Не могу сказать, сколько времени понадобилось депутатам для переваривания этой новой сенсации и для надлежащего успокоения. Кажется, около часа ночи объявили, что заседание возобновляется, и стали усиленно загонять членов «революционного парламента» в пустынный Белый зал. Около дворца и внутри его было сравнительно тихо. По скверу и по залам, среди спящих солдат, бродили небольшие группы военных и штатских…

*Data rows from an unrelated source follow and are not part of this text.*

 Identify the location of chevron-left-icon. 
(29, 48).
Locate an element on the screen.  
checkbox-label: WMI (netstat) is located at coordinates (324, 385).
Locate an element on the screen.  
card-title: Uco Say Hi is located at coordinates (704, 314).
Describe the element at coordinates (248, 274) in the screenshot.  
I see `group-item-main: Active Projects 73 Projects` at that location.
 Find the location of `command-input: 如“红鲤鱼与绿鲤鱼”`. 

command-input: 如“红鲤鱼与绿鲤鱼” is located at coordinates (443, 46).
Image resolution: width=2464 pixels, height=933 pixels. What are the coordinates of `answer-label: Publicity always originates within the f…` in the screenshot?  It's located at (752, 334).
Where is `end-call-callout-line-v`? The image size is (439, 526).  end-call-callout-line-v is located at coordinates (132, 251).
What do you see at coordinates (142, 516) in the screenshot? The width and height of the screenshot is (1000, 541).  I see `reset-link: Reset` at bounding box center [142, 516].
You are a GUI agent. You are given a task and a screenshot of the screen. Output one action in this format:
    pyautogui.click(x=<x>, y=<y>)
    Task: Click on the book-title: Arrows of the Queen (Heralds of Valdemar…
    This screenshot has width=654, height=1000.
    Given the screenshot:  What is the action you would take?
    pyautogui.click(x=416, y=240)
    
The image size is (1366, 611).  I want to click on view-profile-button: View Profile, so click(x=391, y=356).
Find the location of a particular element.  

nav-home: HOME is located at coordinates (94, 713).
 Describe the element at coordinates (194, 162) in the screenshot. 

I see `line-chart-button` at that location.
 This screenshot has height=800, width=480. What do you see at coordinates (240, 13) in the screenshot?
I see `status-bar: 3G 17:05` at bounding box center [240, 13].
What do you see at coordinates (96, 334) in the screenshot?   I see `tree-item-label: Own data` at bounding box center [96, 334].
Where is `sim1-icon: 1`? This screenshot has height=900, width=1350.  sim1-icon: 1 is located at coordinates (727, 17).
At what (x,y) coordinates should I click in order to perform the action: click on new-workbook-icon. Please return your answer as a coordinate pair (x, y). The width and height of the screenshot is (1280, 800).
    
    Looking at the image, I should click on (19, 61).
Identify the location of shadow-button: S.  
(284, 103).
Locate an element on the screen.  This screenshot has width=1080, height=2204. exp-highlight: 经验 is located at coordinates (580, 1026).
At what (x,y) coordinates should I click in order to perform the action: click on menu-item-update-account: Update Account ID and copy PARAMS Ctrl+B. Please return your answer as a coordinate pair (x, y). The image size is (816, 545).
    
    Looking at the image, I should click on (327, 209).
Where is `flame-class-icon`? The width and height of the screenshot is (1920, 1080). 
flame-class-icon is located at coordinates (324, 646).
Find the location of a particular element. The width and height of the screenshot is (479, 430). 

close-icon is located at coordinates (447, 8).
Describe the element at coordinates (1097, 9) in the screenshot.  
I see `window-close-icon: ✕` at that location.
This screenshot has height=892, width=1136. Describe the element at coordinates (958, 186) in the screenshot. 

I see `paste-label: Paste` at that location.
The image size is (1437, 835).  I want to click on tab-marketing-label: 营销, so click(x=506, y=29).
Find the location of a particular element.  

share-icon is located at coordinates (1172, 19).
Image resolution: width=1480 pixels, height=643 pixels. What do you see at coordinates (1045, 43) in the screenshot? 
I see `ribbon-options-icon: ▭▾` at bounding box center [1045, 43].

Заседание возобновилось. Ораторов оставалось всего три-четыре человека. Но были и внеочередные: при бурном патриотическом восторге мамелюков, при гневных их взорах, обращенных на нас, говорил представитель 12-й армии, сию минуту прискакавший на автомобиле из Двинска по вызову советских властей. Это был член старого, не перевыбранного с первых дней армейского комитета, довольно известный правый меньшевик Кучин-Оранский, взявший на себя смелость говорить от имени армии. Производя впечатление своим боевым «окопным» видом, он резко порицал вооруженные выступления, организованные безответственными и темными элементами против правительства и самого Совета; он называл беспорядки ножом в спину армии, напрягающей все свои силы в борьбе за свободу родины, и говорил о готовности фронта решительными мерами «защищать революцию», не останавливаясь ни перед чем для ликвидации беспорядков.